WHAT THE TASK REQUIRES
Scan the material below for lines with the string "Identify". State how many there are and nothing else.

DATA SUPPLIED
|---|
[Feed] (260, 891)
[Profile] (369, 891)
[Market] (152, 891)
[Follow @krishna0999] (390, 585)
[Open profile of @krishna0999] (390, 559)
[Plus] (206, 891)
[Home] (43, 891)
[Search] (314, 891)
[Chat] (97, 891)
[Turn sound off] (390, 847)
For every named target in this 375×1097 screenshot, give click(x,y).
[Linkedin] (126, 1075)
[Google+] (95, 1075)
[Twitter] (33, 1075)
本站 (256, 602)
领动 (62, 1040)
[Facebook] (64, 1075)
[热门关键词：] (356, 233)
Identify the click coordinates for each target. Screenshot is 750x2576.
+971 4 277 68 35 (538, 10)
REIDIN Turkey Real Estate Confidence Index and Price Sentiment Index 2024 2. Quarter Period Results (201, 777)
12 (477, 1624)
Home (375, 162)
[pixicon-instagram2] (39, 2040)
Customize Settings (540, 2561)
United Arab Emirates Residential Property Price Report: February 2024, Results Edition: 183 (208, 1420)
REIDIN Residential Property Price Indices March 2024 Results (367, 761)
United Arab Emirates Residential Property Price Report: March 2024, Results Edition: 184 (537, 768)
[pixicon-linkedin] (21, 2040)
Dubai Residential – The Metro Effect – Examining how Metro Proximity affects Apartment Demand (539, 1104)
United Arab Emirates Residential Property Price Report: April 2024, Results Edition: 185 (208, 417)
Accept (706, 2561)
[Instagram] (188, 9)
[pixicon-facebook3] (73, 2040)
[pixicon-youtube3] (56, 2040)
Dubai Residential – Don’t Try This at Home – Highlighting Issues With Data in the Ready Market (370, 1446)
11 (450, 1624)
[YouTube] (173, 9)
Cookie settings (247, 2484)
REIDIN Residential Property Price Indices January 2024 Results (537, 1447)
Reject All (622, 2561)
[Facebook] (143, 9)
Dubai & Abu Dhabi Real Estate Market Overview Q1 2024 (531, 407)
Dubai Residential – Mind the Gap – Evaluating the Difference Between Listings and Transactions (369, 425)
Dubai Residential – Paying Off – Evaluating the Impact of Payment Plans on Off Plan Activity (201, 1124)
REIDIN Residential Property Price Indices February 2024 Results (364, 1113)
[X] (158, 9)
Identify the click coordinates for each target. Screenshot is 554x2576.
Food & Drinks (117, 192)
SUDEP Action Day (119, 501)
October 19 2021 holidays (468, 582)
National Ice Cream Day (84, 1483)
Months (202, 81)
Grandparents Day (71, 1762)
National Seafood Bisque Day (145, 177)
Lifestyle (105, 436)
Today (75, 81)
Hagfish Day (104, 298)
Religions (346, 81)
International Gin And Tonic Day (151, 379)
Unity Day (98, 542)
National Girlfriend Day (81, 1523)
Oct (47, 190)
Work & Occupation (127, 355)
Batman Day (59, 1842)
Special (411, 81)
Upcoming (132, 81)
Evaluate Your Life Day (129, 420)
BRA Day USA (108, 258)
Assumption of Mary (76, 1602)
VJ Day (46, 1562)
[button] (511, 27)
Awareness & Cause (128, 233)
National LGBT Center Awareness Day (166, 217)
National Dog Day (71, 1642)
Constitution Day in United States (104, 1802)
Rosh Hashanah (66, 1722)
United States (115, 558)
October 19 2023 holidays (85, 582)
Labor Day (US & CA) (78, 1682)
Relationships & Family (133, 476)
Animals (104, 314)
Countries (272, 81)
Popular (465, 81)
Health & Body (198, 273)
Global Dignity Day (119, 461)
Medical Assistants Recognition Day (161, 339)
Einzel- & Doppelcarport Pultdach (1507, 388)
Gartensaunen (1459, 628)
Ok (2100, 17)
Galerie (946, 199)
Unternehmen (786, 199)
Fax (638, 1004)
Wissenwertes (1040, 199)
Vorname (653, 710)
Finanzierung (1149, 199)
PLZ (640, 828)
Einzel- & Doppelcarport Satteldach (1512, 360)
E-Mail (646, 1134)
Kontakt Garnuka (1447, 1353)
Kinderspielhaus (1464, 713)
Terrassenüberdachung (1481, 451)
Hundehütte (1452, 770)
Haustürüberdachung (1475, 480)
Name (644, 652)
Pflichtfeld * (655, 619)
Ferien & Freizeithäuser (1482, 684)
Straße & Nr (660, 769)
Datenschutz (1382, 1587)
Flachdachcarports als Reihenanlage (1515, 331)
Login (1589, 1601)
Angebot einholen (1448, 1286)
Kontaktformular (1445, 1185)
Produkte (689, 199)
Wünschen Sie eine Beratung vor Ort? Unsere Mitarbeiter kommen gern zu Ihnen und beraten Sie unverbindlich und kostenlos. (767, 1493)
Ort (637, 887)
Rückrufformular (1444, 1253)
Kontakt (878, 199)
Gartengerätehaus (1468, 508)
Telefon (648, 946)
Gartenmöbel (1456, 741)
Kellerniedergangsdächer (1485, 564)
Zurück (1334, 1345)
|---|
RESULT
2